これらのラグは、赤、青、緑などの主要色と、アイボリー、黄色、オレンジの対照的なアクセントを備えた、豊かで大胆な色彩を用いていることがよくあります。
スター・カザックは、様々な幾何学模様と様式化された花のモチーフを特徴とし、視覚的にダイナミックで魅力的なデザインを生み出しています。
ボーダーには、複雑な交互パターンが組み込まれていることが多く、デザイン全体に深みと動きを加えています。
10. ロリ・パンバク・カザック
カザフ絨毯のもう一つの種類は、ロシア南部の南東コーカサス地方で生産されたロリ・パンバク・カザックです。
織りが細かく、他の絨毯よりも毛足が短く刈り込まれています。
ボーダーは一般的に赤で、アイボリーの大きなメダリオンには様式化されたチューリップのモチーフが描かれています。
ロリ・パンバク絨毯は、幅5フィート5インチ、長さ8フィート8インチのサイズで生産されました。
意外なことにカザック絨毯の中で最も有名な2つの種類、イーグル・カザック(あるいはサンバースト・カザック)とクラウドバンド・カザックは、真のカザック絨毯ではなく、コーカサス地方のカラバフ地方で織られたものです。
イーグル・カザックのモチーフは、アルメニアの織工たちのキリスト教を暗示する聖ヨセフ十字架に由来するとの説があります。
現在、パキスタンではカザック風の絨毯が生産されています。
天然植物染料も使用されています。
これらの絨毯は比較的短い毛足で、非常に耐久性があります。
パキスタンから輸出されていますが、これらの絨毯は通常、1980年代から1990年代にタリバン政権から逃れてきたアフガニスタンからの避難民によって製作されています。
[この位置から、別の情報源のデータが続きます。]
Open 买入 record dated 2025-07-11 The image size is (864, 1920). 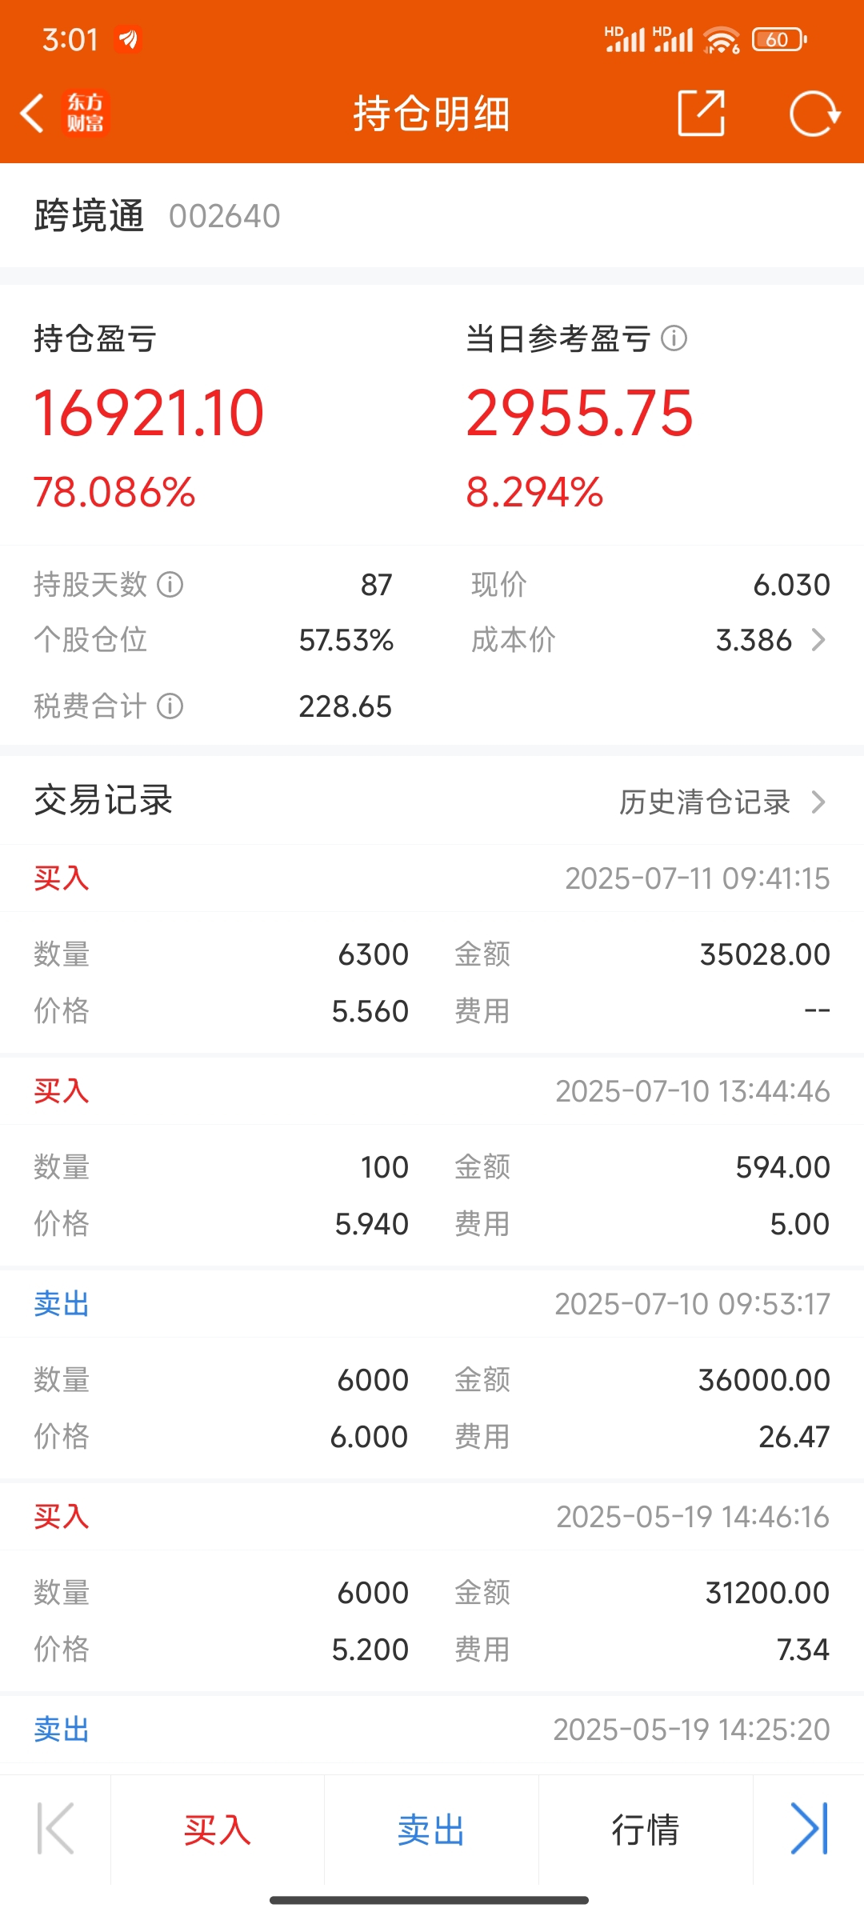pos(432,950)
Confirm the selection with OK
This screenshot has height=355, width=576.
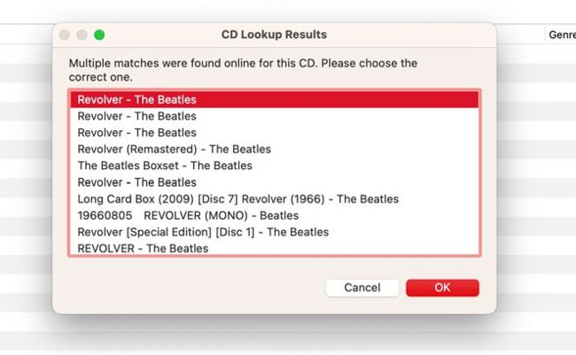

アフガニスタンのハザラ族は、伝統的なコーカサス絨毯の現代版としてカザフ絨毯を生産しており、赤、藍、象牙色の色合いで知られています。
彼らの絨毯は、実物よりも細かく織られています。
カザック絨毯のコピー品は、トルコとルーマニアでも製作されています。
トルコのものは、より落ち着いた色、特に赤を取り入れています。
カザック絨毯は、その個性的なデザインと豊かな文化遺産で、何世紀にもわたってコレクターや愛好家を魅了してきました。
その魅力は美しさだけでなく、カザック絨毯の歴史と技術にもあります。
カザック絨毯の芸術性を受け入れるには、そのユニークな遺産を保存し、称賛し続けることが重要です。
手織りの伝統を受け継ぐ職人を支援し、各絨毯の背景にある豊かな歴史を尊重することで、カザック絨毯は次の世代の人々をも魅了し、刺激を与え続けることでしょう。